One of the great things about this feature is we could either decide to publish this as a new data source (making it available to others, including agents) or we can keep it in our workbook, avoiding an explosion of published data source, yet keeping calculations where they should be - in certified data sources available to others.

Finally, we can now create our dashboard that:

is highly performant
allows drill-down to details
either the detailed or aggregate table can be used independently or brought together in the same worksheet (at the month or higher level)
no trade offs of pre-aggregated tables eliminating details just to get performance - the best of both worlds

Here is what the dashboard could look like:

A monthly rank of employees filtered by manager. Interactive with dashboard actions. The top chart comes from the aggregated table, the bottom two from details. Dashboard actions allow it to be super responsive as we are always filtering the details by employee and month!

This is a Natural Extension of Where Tableau Has Been Heading

When you zoom out, this fits perfectly with Tableau’s broader evolution:

blends
published data sources
a data Prep (ETL) tool
relationships
multi-fact models and shared dimensions
VizQL Data Service
view data model
better answers from LLMs, internal and external to the platform (coming posts on this)

The platform has been steadily moving toward reusable composable semantic assets, if slower than we would have hoped.

Moving away from giant monolithic data sources.

Getting logic down the stack instead of trapped in workbooks - not duplicated calculations everywhere.

Now we have certified building blocks. Governed, trusted, reusable data with the flexibility of using Tableau Desktop with flat files.

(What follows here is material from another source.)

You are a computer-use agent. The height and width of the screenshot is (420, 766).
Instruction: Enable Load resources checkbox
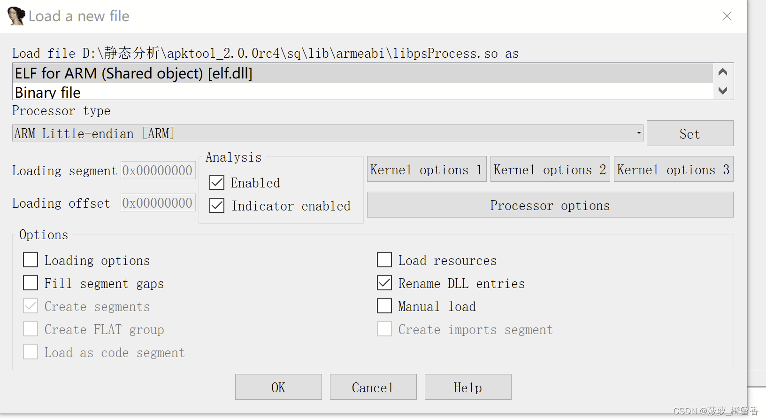(x=384, y=260)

My Recommendation Going Forward

I increasingly think teams should consider building and certifying:

Fact Tables

Clean transactional detail

Aggregate Metric Tables

Reusable pre-calculated business metrics

Dimension Tables

Clean conformed dimensions

Then let analysts and dashboard developers compose their own semantic models from those pieces.

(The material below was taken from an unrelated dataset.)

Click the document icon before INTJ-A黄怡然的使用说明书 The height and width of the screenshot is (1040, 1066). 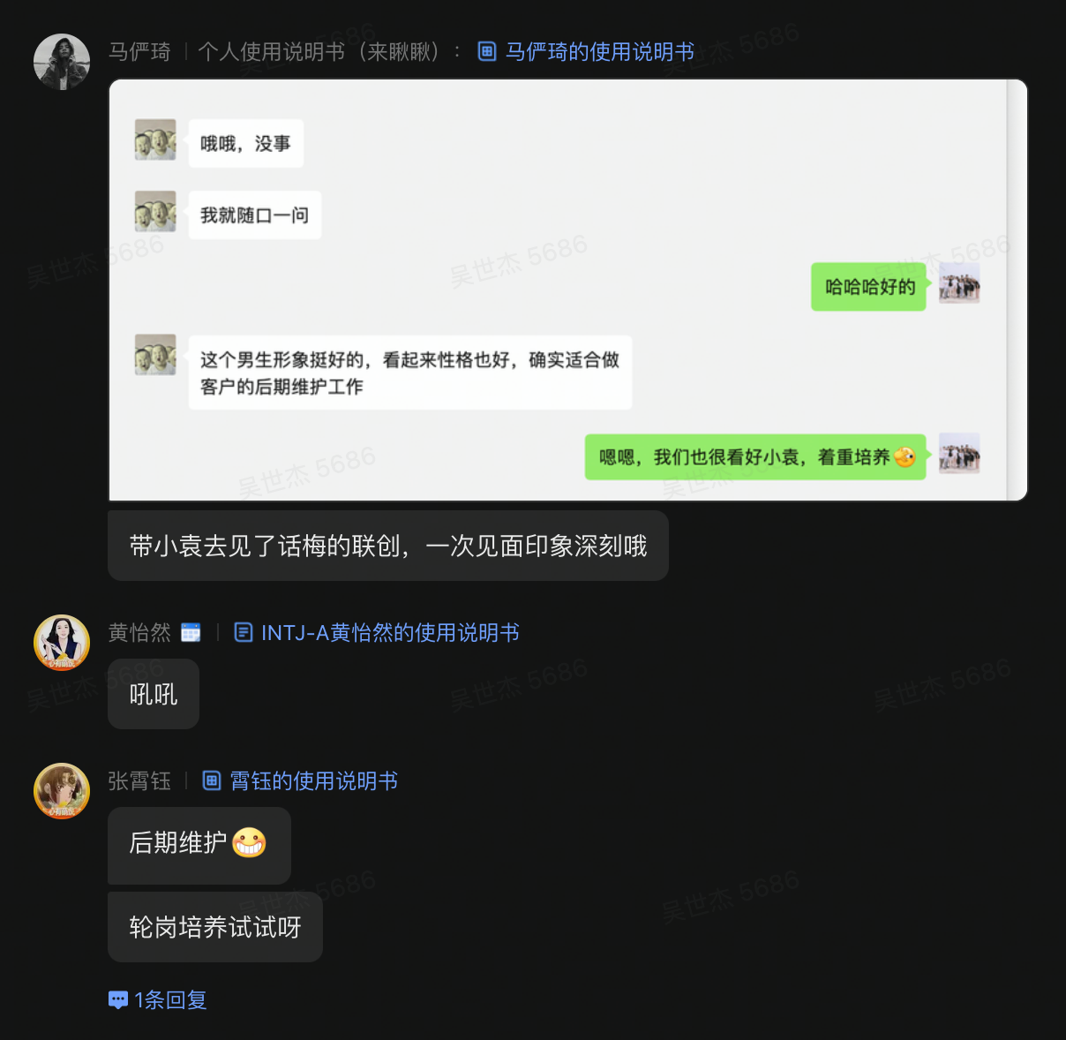click(x=244, y=632)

That’s a much more scalable future than:

massive workbook logic
giant flattened extracts
duplicated calculations across hundreds of dashboards

Final Thought

For a long time, Tableau Prep and relationships were these two great capabilities that we frustratingly couldn't bring together.

Prep was for shaping data. Relationships were for modeling data.

Composable data sources finally connect these together.

And I suspect we are only at the beginning of what this enables.